STORED RECORDS =
= = =

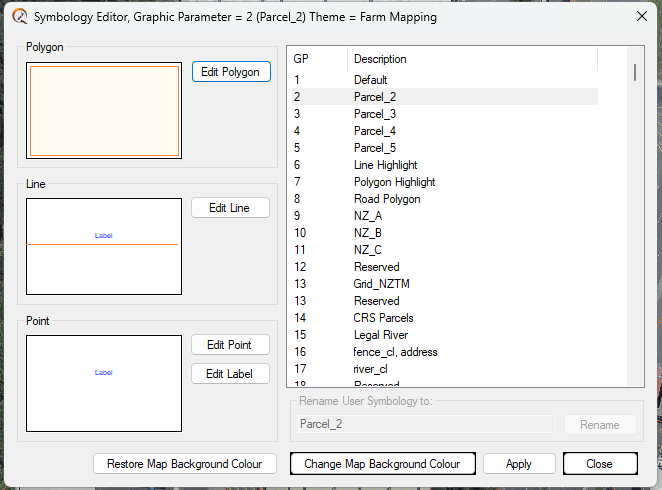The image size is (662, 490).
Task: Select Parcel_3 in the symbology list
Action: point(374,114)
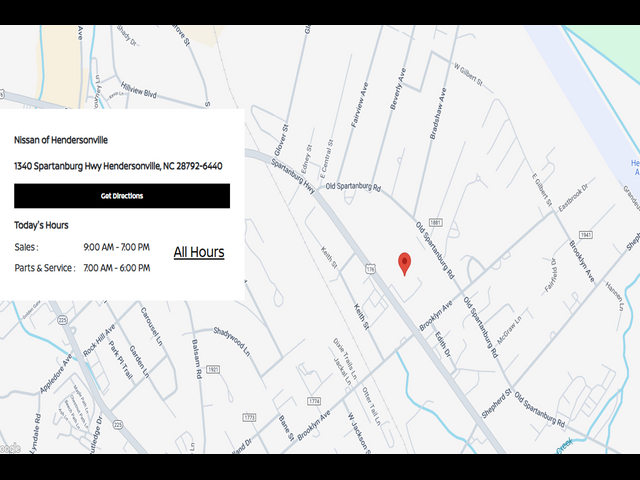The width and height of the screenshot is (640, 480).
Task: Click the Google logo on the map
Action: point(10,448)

= = =

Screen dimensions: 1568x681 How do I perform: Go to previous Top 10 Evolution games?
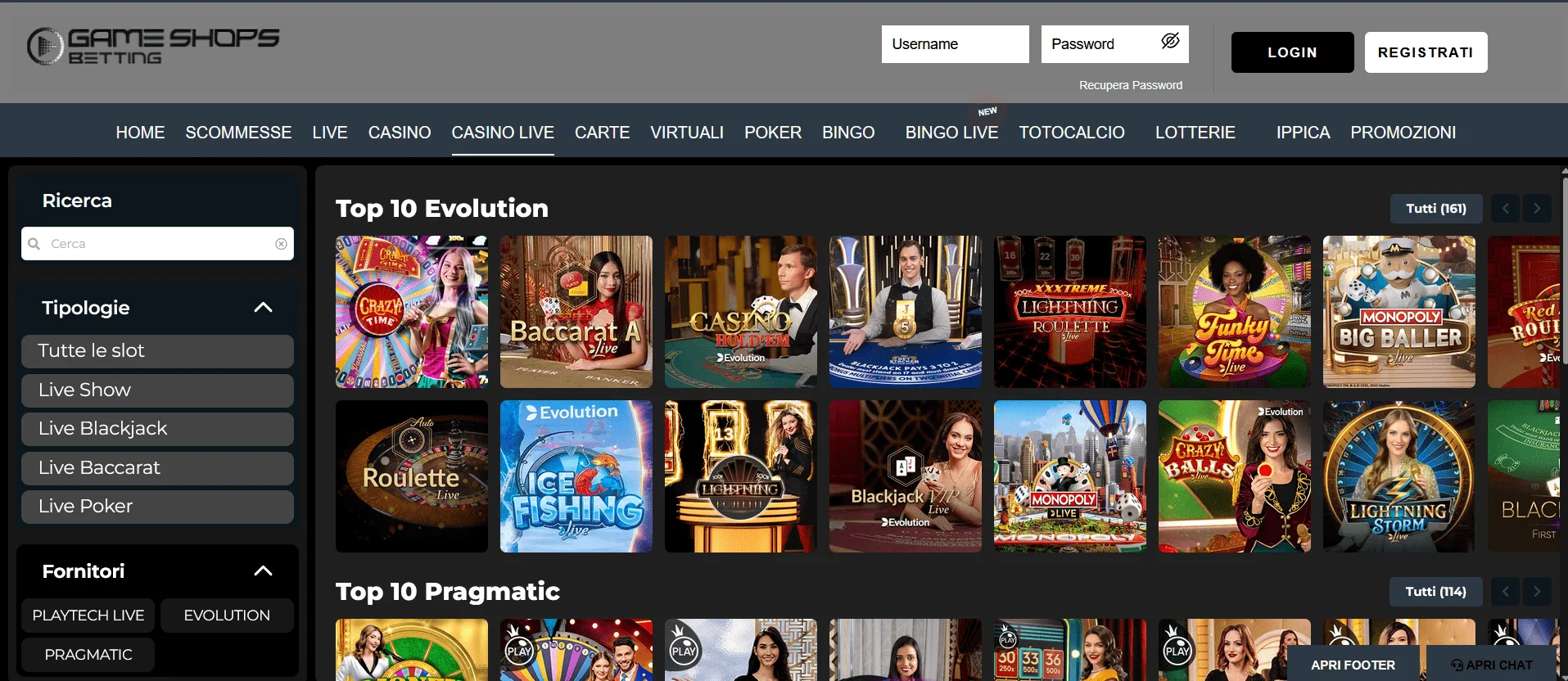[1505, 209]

= = =

REQUIREMENT = Lay out the records as a numbered list, starting with the line that contains "The image size is (662, 490)." and going on through the line that contains "Action: point(10,448)". Drop any blank lines, and leave the pictures out.

FINAL RESULT =
1. The image size is (662, 490).
2. Task: Select Parcel_3 in the symbology list
3. Action: point(374,114)
4. The width and height of the screenshot is (640, 480).
5. Task: Click the Google logo on the map
6. Action: point(10,448)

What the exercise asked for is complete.